A dog park friend saw my recent macro photographs of shells I found actually at the dog park and approached me last week with a rare shell she found herself on a local beach thinking I might like to photograph it as well. She gave me a shell she said was called a Baby's Ear Shell for how its soft curves and translucent shell looks. It is a very delicate looking shell when held in one's hand. However, to photograph it I wanted to bring out as much detail as possible, which meant using a strobist technique. The other challenge was how to prop or stand the shell so it could be cleanly photographed. My solution for that is represented in the last image below.
For the above shot I placed a speedlight just under the shell adjusting the strobe's power to illuminate without blowing out too much of the bottom of the shell. Slight movements produced different shadows, but it did not take long until I was pleased with the results I got above.

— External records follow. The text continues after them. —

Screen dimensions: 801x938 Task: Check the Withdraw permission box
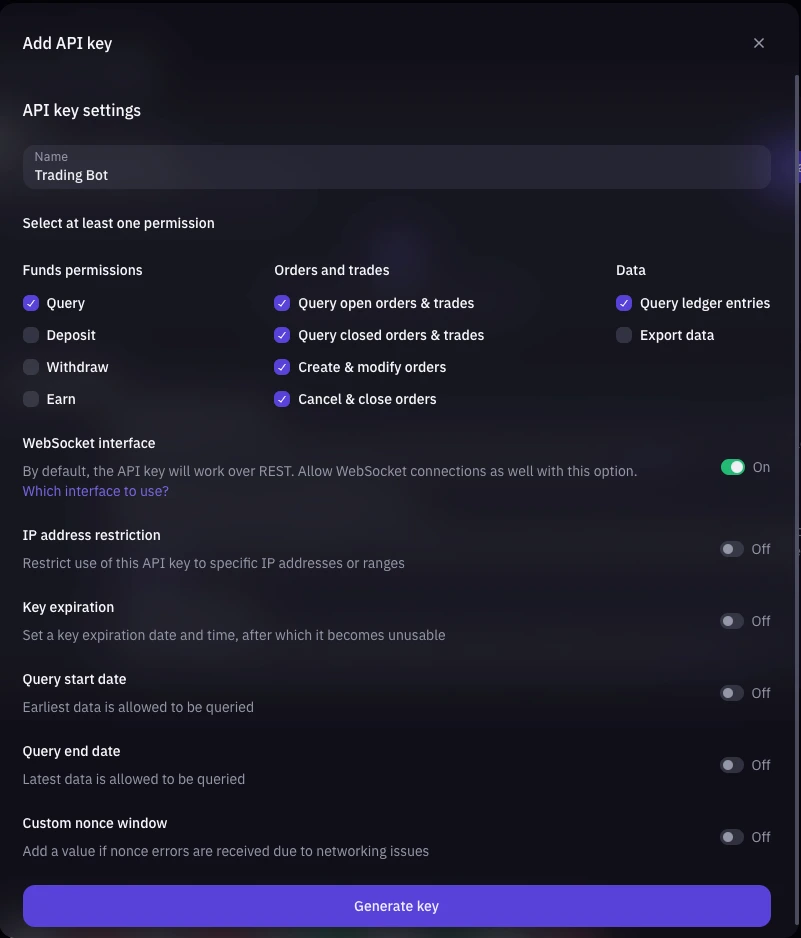point(31,367)
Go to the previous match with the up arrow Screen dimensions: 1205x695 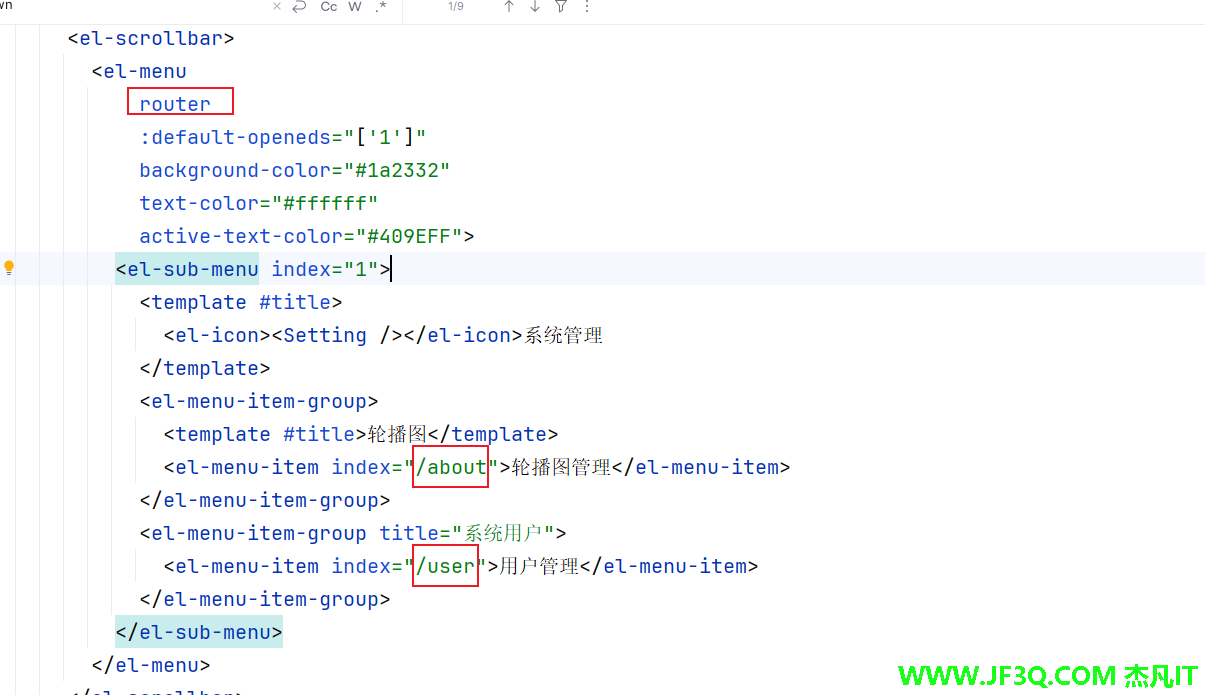(509, 7)
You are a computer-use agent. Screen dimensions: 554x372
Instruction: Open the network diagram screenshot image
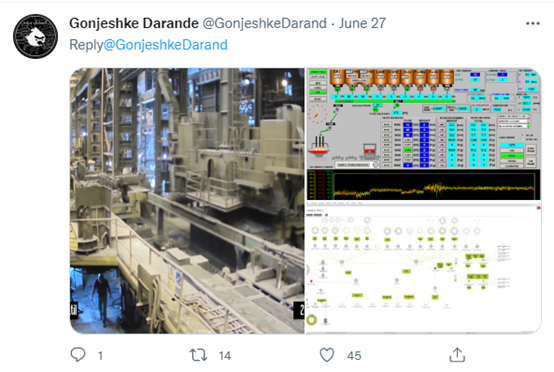[423, 267]
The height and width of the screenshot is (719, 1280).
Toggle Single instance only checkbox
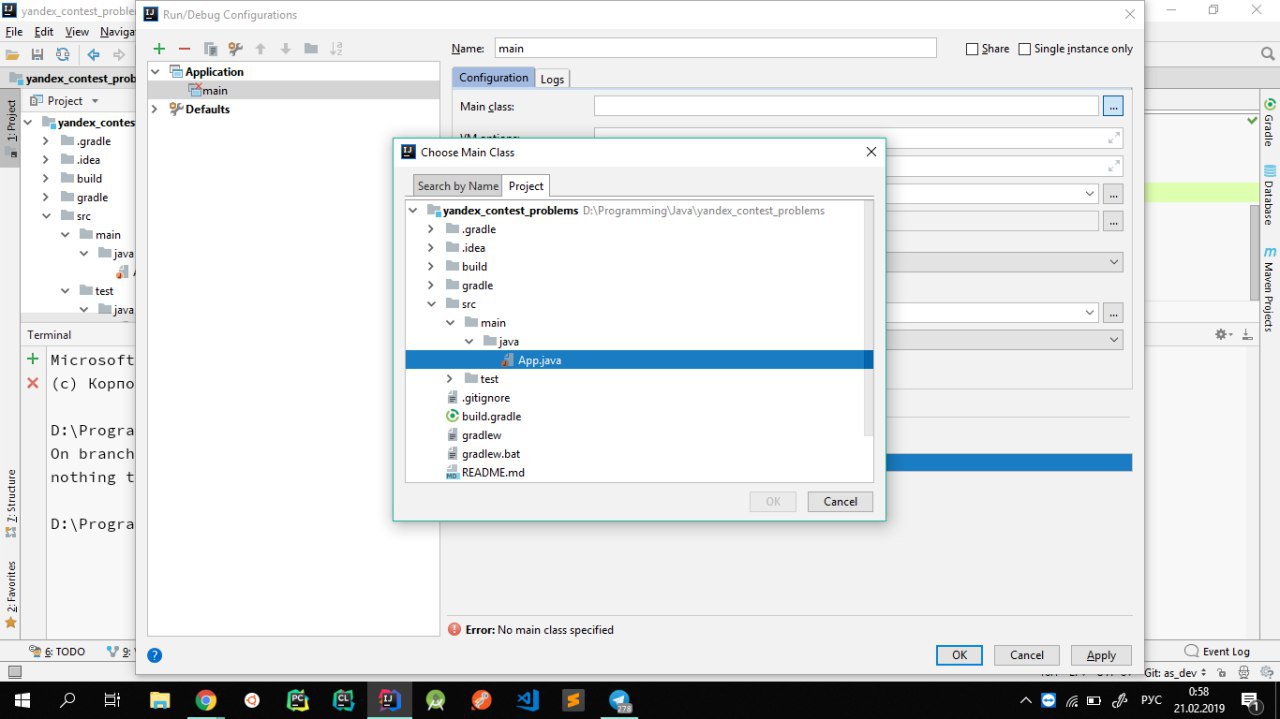(1024, 49)
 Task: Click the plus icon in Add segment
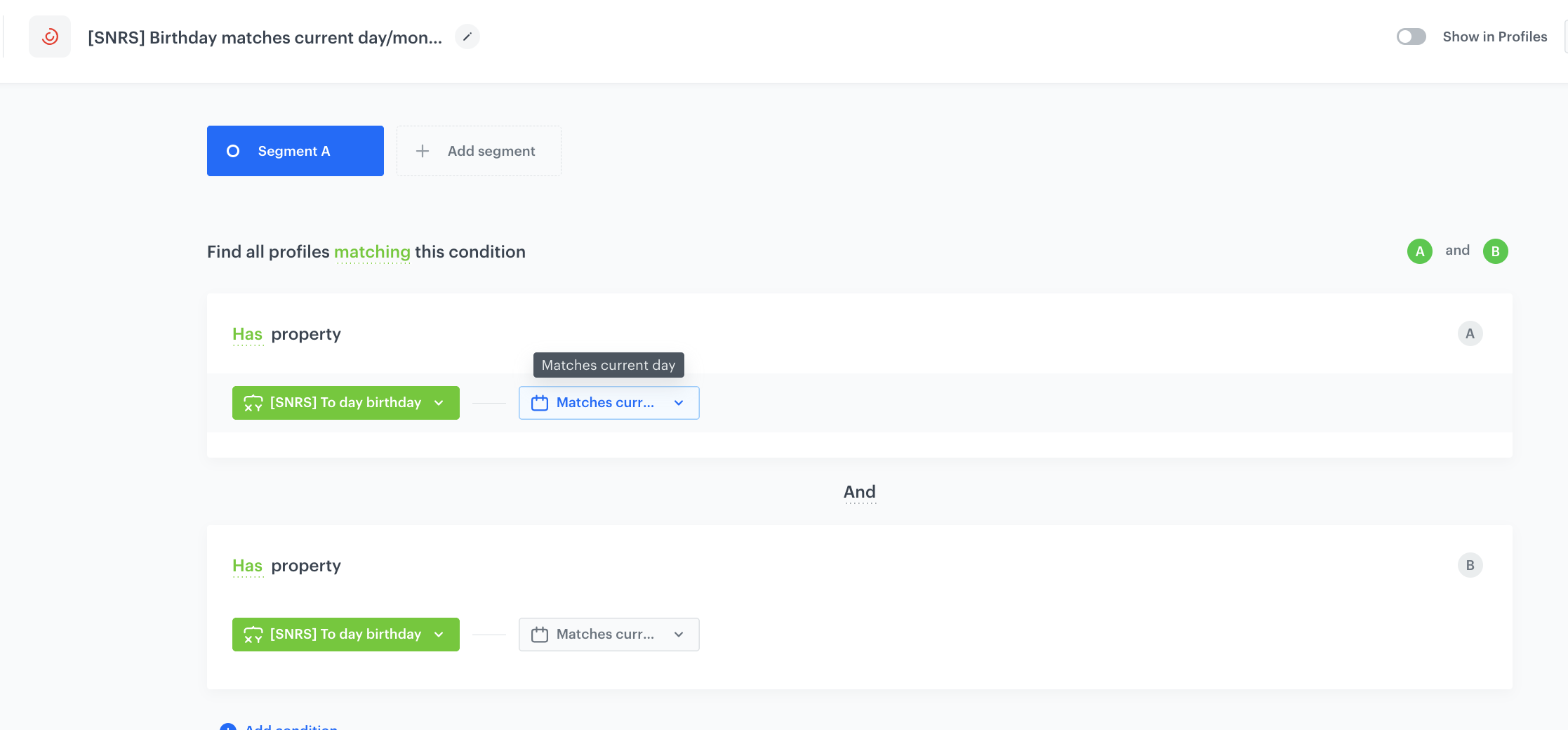[x=423, y=151]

To photograph the under side of the shell I placed the speedlight behind the shell for a more traditional backlit look. This created shadows which show the depth of the dome of the shell and the underside ring portion of it. I was surprised to be able to pull blue out of the dome portion, which is not visible with the shell just in hand.
The method I came up with to photograph the shell was simply to hang it by a piece of tape from a wire rack plant holder I have in my living room. Then I simply painted over in black the tape and the wire in Photoshop. The black background was created in camera by choosing a fast shutter speed of 1/200th while shooting in my living room with the blinds closed.
Thank you Mari for thinking of me and sharing your shell!